Copper for December delivery settled up 1.60 cents at its session peak at $1.82 a lb at the COMEX division of the New York Mercantile Exchange, after dipping to a low at $1.7720 in early trade.
While it was well below its contract high set last week at $1.8580, it remained in the middle of the recent range, with support pegged at last week's low of $1.7225 a lb.
Scott Meyers, senior trading analyst at Pioneer Futures said that as long as the active December contract continued to trade within its $1.75 to $1.85 range, the overall trend was still higher.
"Every time we make new highs by more than 3 to 5 cents it tends to come off another 10 cents, but that's OK ... the trend is still up."
October copper expired at the end of trade on Thursday and November has now moved into the spot position. It rose 3.20 cents to $1.8960 a lb. On Wednesday, spot October set an all-time high at $1.9890 per lb.
COMEX estimated final copper reached 12,000 lots, less than the 15,436 lots recorded on Thursday.
Copper fell overnight and opened in negative territory in New York Friday after the weekly inventory in Shanghai Exchange warehouse stocks surged 44 percent, causing some nervous longs to liquidate.
Copper stocks at Shanghai exchange warehouses jumped 14,485 tonnes to 47,350 in the week ended Thursday.
Rumours circulated on Thursday that China's Reserve Bureau was likely to release 30,000 to 50,000 tonnes of copper from its stockpile to cut high domestic prices.
Meanwhile, LME stocks rose 875 tonnes to 82,650 tonnes on Friday. COMEX warehouse inventories remained unchanged at 3,690 short tons.
Copper traders said the early morning selling was due mostly to orders lined up from overnight, with little involvement from any "big players."
Fuelling the market's turnaround was Friday's news that the US economy grew at a 3.8 percent annual rate, faster than forecast, in the third quarter. Strong spending by consumers and the government helped overcome the devastation of hurricanes Katrina and Rita and to accelerate gross domestic product growth from the 3.3 percent second quarter annual rate.
Wall Street economists had forecast third quarter GDP would advance by 3.6 percent.
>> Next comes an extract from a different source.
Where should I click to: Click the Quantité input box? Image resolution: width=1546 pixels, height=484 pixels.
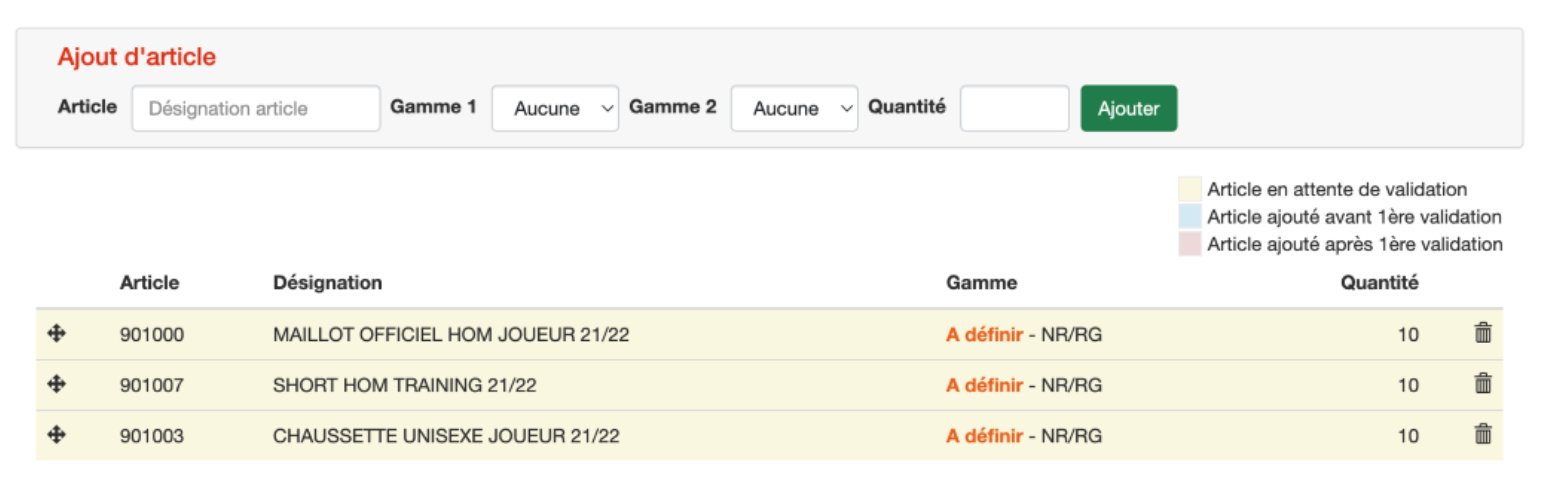tap(1015, 108)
Economist Kurt Karl of Swiss Re in New York said, "This is a very positive, strong report, and encouraging because it included Katrina and a spike in oil prices, and we still just seem to have a lot of momentum going into the fourth quarter."
London three-months copper ended lower Friday after a volatile performance in slim business ahead of options declarations next week, dealers there said.
The market bounced between a high of $3,906 and a low of $3,825 a tonne before ending at $3,878, down $26 from Thursday's kerb close.